Exercise text —
□ □ □ □ □

Healthcare (Oct 2023)

Impact of State Stroke Systems of Care Laws on Stroke Outcomes

  • Erika B. Fulmer,
  • Dana Keener Mast,
  • Lucas Godoy Garraza,
  • Siobhan Gilchrist,
  • Aysha Rasool,
  • Ye Xu,
  • Amanda Brown,
  • Nina Omeaku,
  • Zhiqiu Ye,
  • Bruce Donald,
  • Sharada Shantharam,
  • Sallyann Coleman King,
  • Adebola Popoola,
  • Kristen Cincotta

DOI
https://doi.org/10.3390/healthcare11212842
Journal volume & issue
Vol. 11, no. 21
p. 2842

Abstract

Read online

Since 2003, 38 US states and Washington, DC have adopted legislation and/or regulations to strengthen stroke systems of care (SSOCs). This study estimated the impact of SSOC laws on stroke outcomes. We used a coded legal dataset of 50 states and DC SSOC laws (years 2003–2018), national stroke accreditation information (years 1997–2018), data from the Healthcare Cost and Utilization Project (years 2012–2018), and National Vital Statistics System (years 1979–2019). We applied a natural experimental design paired with longitudinal modeling to estimate the impact of having one or more SSOC policies in effect on outcomes. On average, states with one or more SSOC policies in effect achieved better access to primary stroke centers (PSCs) than expected without SSOC policies (ranging from 2.7 to 8.0 percentage points (PP) higher), lower inpatient hospital costs (USD 610–1724 less per hospital stay), lower age-adjusted stroke mortality (1.0–1.6 fewer annual deaths per 100,000), a higher proportion of stroke patients with brain imaging results within 45 min of emergency department arrival (3.6–5.0 PP higher), and, in some states, lower in-hospital stroke mortality (5 fewer deaths per 1000). Findings were mixed for some outcomes and there was limited evidence of model fit for others. No effect was observed in racial and/or rural disparities in stroke mortality.

□ □ □ □ □

Provided material —
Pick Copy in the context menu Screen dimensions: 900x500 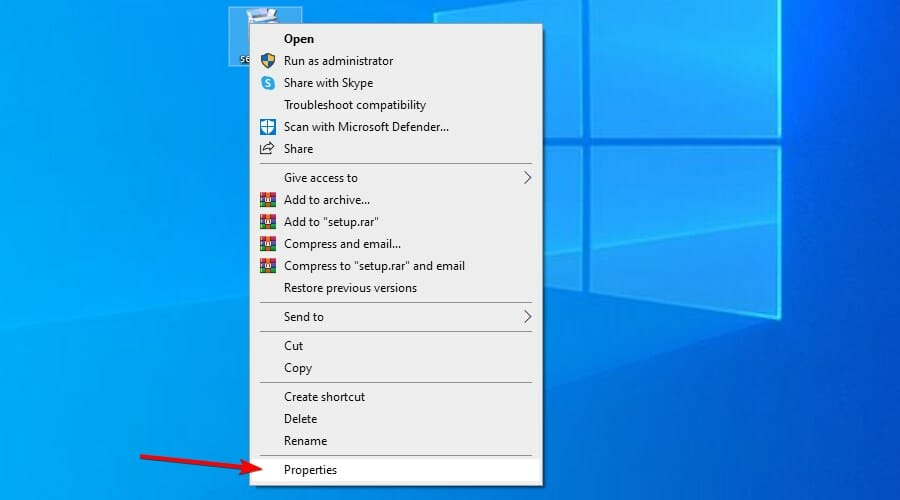[x=298, y=368]
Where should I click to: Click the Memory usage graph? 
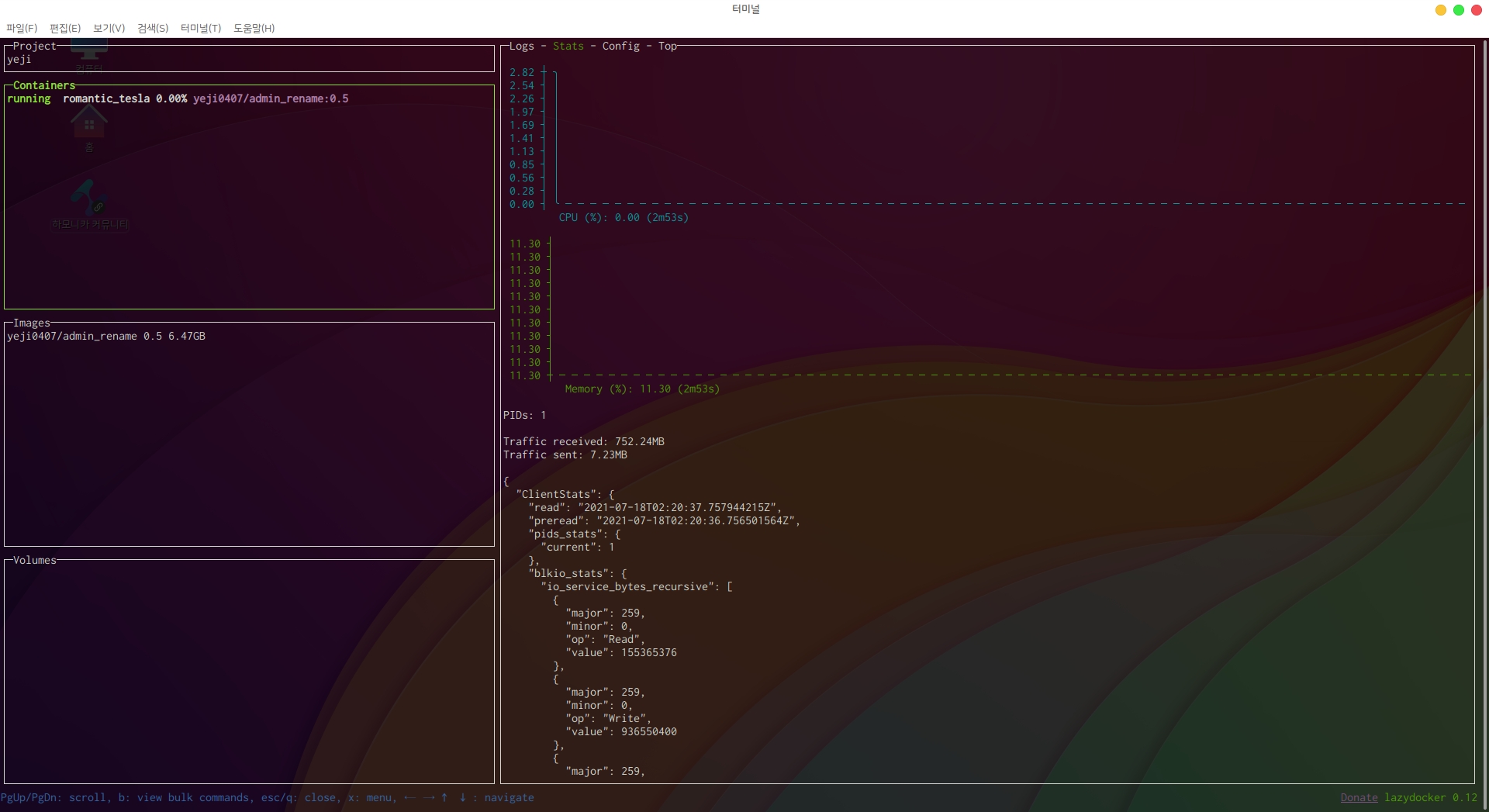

□ □ □ □ □

Task requirements — Using the abstract on state stroke systems of care laws, list every data source the study used, with the years each covers.

Solved exercise —
- A coded legal dataset of 50 states and DC SSOC laws (2003–2018)
- National stroke accreditation information (1997–2018)
- Data from the Healthcare Cost and Utilization Project (2012–2018)
- National Vital Statistics System (1979–2019)